RECOGNIZING DRAWINGS: DEEP LEARNING VERSUS BPS
In this video, we compare Gamalon’s new Bayesian Program Synthesis (BPS) technology versus state-of-the-art deep learning while playing Pictionary: we draw something, and the system must guess what we drew.
We show that the Gamalon BPS system learns from only a few examples, not millions. It can learn using a tablet processor, not hundreds of servers. It learns right away while we play with it, not over weeks or months. And it learns from just one person, not from thousands. Someday soon you might even have your own private machine intelligence running on your mobile device!
You have pictures in your imagination, but it is difficult to show your imagination to other people. We imagined this app during one of our Gamalon company hackathons, to make it easier to show other people what you meant to draw, instead of what you did draw.

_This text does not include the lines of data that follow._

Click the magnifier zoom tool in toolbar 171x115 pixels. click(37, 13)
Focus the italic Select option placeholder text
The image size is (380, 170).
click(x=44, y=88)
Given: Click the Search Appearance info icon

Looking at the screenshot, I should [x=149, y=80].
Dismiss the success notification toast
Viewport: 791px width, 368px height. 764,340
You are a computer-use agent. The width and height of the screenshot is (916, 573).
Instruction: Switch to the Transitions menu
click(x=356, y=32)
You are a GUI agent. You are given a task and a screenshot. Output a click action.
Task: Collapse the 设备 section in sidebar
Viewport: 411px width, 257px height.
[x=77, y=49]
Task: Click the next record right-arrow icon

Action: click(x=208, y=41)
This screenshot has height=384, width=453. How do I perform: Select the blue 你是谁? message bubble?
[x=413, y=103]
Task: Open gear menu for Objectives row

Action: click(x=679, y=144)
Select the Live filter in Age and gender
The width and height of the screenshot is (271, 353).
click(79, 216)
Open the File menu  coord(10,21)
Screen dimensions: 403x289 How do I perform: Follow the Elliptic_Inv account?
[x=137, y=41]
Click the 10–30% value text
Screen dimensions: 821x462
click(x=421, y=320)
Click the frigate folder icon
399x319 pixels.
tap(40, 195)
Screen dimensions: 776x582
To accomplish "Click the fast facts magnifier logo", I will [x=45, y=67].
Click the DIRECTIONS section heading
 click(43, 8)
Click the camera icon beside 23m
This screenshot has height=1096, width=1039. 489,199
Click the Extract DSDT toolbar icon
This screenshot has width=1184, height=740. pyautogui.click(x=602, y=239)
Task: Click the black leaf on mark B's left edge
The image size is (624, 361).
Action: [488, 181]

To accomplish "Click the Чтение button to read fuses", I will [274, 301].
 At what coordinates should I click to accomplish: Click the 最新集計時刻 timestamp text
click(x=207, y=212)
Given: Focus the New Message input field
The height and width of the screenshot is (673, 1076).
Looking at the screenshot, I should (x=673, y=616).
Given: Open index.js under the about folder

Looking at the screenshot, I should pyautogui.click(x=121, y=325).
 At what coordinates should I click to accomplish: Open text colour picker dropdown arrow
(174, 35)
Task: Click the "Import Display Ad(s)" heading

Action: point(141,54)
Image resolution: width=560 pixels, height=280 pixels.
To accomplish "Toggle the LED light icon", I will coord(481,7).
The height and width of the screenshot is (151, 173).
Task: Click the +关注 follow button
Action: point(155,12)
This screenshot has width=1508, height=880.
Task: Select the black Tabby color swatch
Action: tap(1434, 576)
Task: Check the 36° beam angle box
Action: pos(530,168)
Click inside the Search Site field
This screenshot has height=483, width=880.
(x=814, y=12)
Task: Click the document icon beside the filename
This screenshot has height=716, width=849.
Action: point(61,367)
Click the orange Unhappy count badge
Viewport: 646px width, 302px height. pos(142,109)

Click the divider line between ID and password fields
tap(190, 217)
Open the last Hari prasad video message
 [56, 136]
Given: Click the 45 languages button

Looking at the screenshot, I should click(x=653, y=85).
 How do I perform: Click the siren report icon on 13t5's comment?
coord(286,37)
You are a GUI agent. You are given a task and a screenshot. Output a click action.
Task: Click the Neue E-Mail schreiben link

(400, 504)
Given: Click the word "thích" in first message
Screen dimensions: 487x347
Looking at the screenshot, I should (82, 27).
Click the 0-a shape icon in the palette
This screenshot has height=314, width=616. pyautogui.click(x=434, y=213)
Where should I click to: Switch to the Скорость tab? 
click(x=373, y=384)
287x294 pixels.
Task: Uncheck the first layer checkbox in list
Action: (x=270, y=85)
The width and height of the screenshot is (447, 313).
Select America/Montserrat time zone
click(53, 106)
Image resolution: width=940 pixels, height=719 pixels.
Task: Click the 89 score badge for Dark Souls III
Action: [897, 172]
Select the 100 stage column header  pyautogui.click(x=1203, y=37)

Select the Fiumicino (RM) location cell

A collaborative drawing system of this kind would quickly learn from all of the people using it, and rapidly become surprisingly helpful. It could offer autocomplete suggestions for your sketches, help fill in details or surrounding context, or clean up and enhance your drawings. If you are designing a building or a machine, it could do a hierarchical 3-D parts search and find similar parts to fit your needs. If you are creating a business document, full featured bar charts and pie charts could instantly pop into existence just by sketching them. With its knowledge of how parts work together, the system could even add the laws of physics to this sketching world, so that anything you draw instantly becomes animated and interactive.
Unlike deep learning which learns by adjusting millions of numerical parameters, the BPS system learns by (re)writing human-readable code, so we can examine and edit the new concepts that it learns. If one person taught the system something we don’t want it to know, we can simply remove the code that we don’t like.
Going beyond this drawing application, we are starting to teach the system to read, first by building up letters, then words, and then sentences. Language is a much more complex setting, but like with drawing, we expect that the system will learn more and more complex concepts made out of simpler ones. Who knows where it can take us?
BPS USES FAR FEWER TRAINING EXAMPLES THAN DEEP LEARNING
Recognizing abbreviations is a problem that comes up a lot in enterprise data, and it is essentially a machine translation task, similar to translating from, say, English to French. In this task, the system sees an abbreviation like “MA” and then must guess “Massachusetts”. We show that compared to state-of-the-art deep learning, Gamalon’s Bayesian Program Synthesis (BPS) requires vastly fewer training examples.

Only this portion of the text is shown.